Entró en Luisito con la boca hecha agua. Saludó a Luis Calvo, que estaba detrás del mostrador con una gran caja de cacao entre las manos, y con los dedos le hizo señas de dos. La Maruja le sirvió en menos de dos minutos: dos churros y un chocolate caliente.
«Estos me salvan la jornada», dijo Navarra recordando amargamente la cita echada a perder con La Negra. Azúcar en lugar de sexo.
La Maruja sonrió.
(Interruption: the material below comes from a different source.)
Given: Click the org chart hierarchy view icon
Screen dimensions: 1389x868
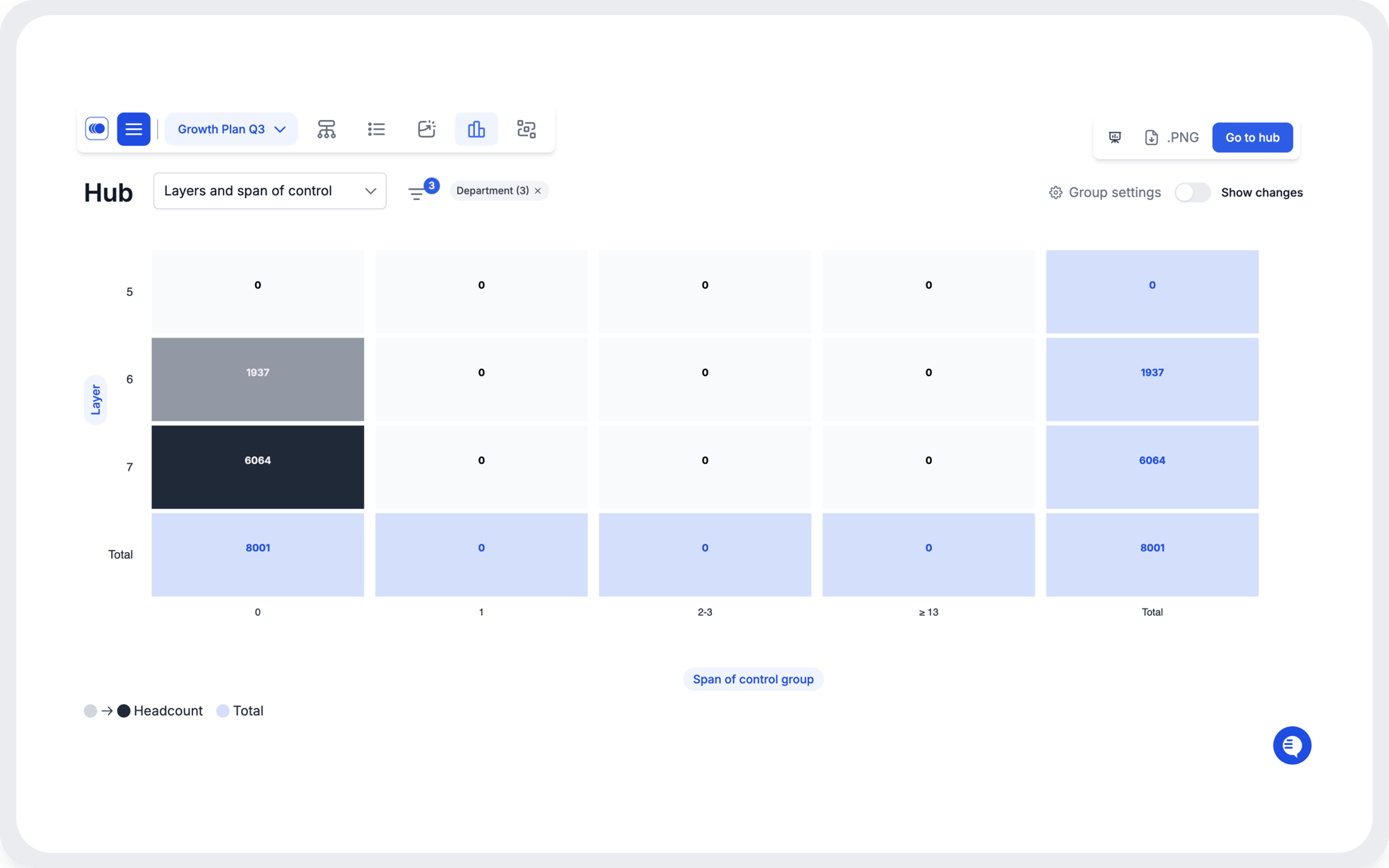Looking at the screenshot, I should click(326, 129).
Tenía demasiado maquillaje en los ojos y la peluca de rizos rubios le caía sobre los hombros como la pantalla de una lámpara, creando un fuerte contraste con la tez oscura y las profundas arrugas de la cara que traicionaban la avanzada edad.
«¿Cuántos muertos hoy?», preguntó.
Navarra no se esforzó en mentir. «Una chica…»
«Qué lástima», comentó, como si estuviese hablando de un par de huevos quemados y no de una vida humana rota. Suspiró fingiendo interés y desapareció de nuevo en la cocina.
«… y un borracho», añadió Navarra, recordando el hombre despedazado con un machete. También de muertos somos diferentes.
El comisionado mordió el primer churro mirando alrededor. Había pocos clientes, taxistas más que nada, que apostaban al resultado del mundial de boxeo programado para pocos días después. Eran ruidosos y alborotadores a propósito, como si quisiesen que sus palabras las escuchasen todos los presentes. Uno en particular, un tipo bajo y regordete, se inflamaba a cada palabra de sus compañeros y le tomaban el pelo por esa prerrogativa suya.
Se le acercó Luisito.
«Entonces, comisionado, ¿cómo están los churros hoy?»
«Como siempre: esponjosos y azucarados.»
Hacía años que se hacían la misma pregunta y se daban la misma respuesta. Era el prólogo a la charla de diez minutos que se concedían un par de veces por semana. Navarra se prestaba a aquel juego porque Luisito nunca le hacía una pregunta sobre su trabajo: nada de muertos asesinados, nada de secuestros, nada de violaciones o ajustes de cuentas. Era el momento de reposar. Hablaban de mujeres, del gobierno ladrón, de coches deportivos y también de cotilleos de poca monta, del Bóer que seguía ganando y del presunto retiro de Ricardo Mayorga. A Navarra le parecía, así, que la vida fuese normal. Era el tiempo de dejar que el azúcar cuidase de su cuerpo antes de irse a casa, a cerrar los ojos y quizá dormir. Una brisa en las asperezas de la jornada, donde el béisbol, el boxeo y las bellas mujeres eran la normalidad. Solo así, en la ola de aquellas conversaciones ligeras, el comisionado podía volver a la anhelada categoría de los hombres normales.